Laura suggested herself and the student midwife get over to my house to see me and take it from there. They arrived, and Sam tells me now that immediately I calmed down and my mindset changed from one of slight panic to ok its time to go!
I continued to be sick whilst having a bath and for every surge Sam counted with me, in for four and out for eight. I realised, after one particularly intense surge, that my body would give me a break and the next wouldn’t be so bad so I took them one by one realising I could get through them.
Suddenly the bath didn’t appeal anymore and I went to my bedroom but lying down was really uncomfortable, so the student midwife suggested I kneel over the bed and she rubbed my back.
This next chunk of time was a blur but I was asking for the gas and air. Laura said she’d prefer I used the gas and air only once in the birth pool (due to the amount they carry!) but before I got in the pool she’d prefer to examine me. I had absolutely no problem with being examined and when she said 7cm although I was really pleased I said out loud ‘so I’ve missed the chance of an epidural!’.

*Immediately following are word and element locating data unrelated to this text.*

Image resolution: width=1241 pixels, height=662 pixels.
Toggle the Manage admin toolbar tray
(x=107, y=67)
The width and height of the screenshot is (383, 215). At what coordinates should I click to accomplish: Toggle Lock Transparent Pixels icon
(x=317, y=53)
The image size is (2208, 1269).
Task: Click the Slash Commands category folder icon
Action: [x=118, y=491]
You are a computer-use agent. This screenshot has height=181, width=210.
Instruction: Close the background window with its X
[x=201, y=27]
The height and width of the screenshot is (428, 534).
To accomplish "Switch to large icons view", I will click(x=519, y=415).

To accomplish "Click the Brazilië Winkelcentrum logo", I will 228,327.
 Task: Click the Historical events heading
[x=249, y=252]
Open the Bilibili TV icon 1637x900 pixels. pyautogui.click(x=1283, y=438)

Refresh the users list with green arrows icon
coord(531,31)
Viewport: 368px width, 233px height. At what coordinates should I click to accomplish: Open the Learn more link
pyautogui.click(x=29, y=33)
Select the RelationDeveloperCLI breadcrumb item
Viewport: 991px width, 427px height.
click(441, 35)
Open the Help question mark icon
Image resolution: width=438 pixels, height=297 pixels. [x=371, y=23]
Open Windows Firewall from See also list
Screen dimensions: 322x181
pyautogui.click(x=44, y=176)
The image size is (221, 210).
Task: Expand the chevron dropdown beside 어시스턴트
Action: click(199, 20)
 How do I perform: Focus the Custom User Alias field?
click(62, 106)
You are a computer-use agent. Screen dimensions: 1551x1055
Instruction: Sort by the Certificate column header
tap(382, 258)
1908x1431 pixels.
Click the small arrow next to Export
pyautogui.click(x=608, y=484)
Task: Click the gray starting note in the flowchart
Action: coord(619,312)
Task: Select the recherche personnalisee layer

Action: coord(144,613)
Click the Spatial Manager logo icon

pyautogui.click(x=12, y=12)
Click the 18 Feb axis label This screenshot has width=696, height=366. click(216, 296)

In planning the birth, in the back of my mind I thought I’d be transferred to hospital for pain relief but now I knew I was doing this at home.
I got in the pool and it really was as good as they say for pain relief. It felt warm and I had lots of space to get comfortable.
After some time I started on the gas and air and that was amazing, I loved it! I really felt the benefits and it just took away any apprehension about the surges.
I remember hearing Laura in the hall describing where we lived to the second midwife who joined for delivery and Sam saying ‘that’s because you’re close now’.
I don’t remember any transition stage but I remember a feeling of needing to push at the very end of a surge. And Laura just encouraged me to go with my body. She didn’t do any checks and I didn’t feel like she interfered at all.
At this point there was the strong feeling of ‘I need a poo’ so I went to the toilet, here I did my best pushing and felt in 100% the right position. Laura said afterwards that she thinks this was a really productive part of my labour and the baby moved really well, so much so they had to persuade me to get back in the pool as they wouldn’t be delivering the baby on the loo!
I got back in the pool and back in the squatting position but this time the pain was in my legs, I felt like an athlete pulling my muscles during the surges. I was worried to change position to lying on my back as I didn’t want to slow anything down but my midwife reassured me it wouldn’t in the pool. So there I was with Sam holding one leg and the student midwife the other both massaging my hamstrings as I pushed!!
I could feel the progress now with each push and my baby was crowning. I held him still as just the forehead was out following the midwives instructions but on the next surge his head and body all came together and I said to Sam ‘it’s a boy it’s a boy!’ I couldn’t believe I’d done it!! It really is the most unbelievable feeling in the world!
Without even asking, my midwife team did delayed cord clamping and suggested a natural delivery of the placenta whilst Sam had skin to skin.
I’d only decided on a home birth at 38 weeks but it was the best decision I’ve ever made. If anyone is considering it I’d strongly suggest you ask all your questions and scenarios as I think there are a lot of misconceptions about the safety of homebirth.
I think back on my baby’s birthday as the best day of my life and would relive it over and over if I could.
I cant thank the Surrey Hill Home Birth team enough for their support and care, and for giving me the most positive experience possible.
H and baby B February 2019
It was an absolute privilege to support these first time parents as their teamwork rocked their labour at home!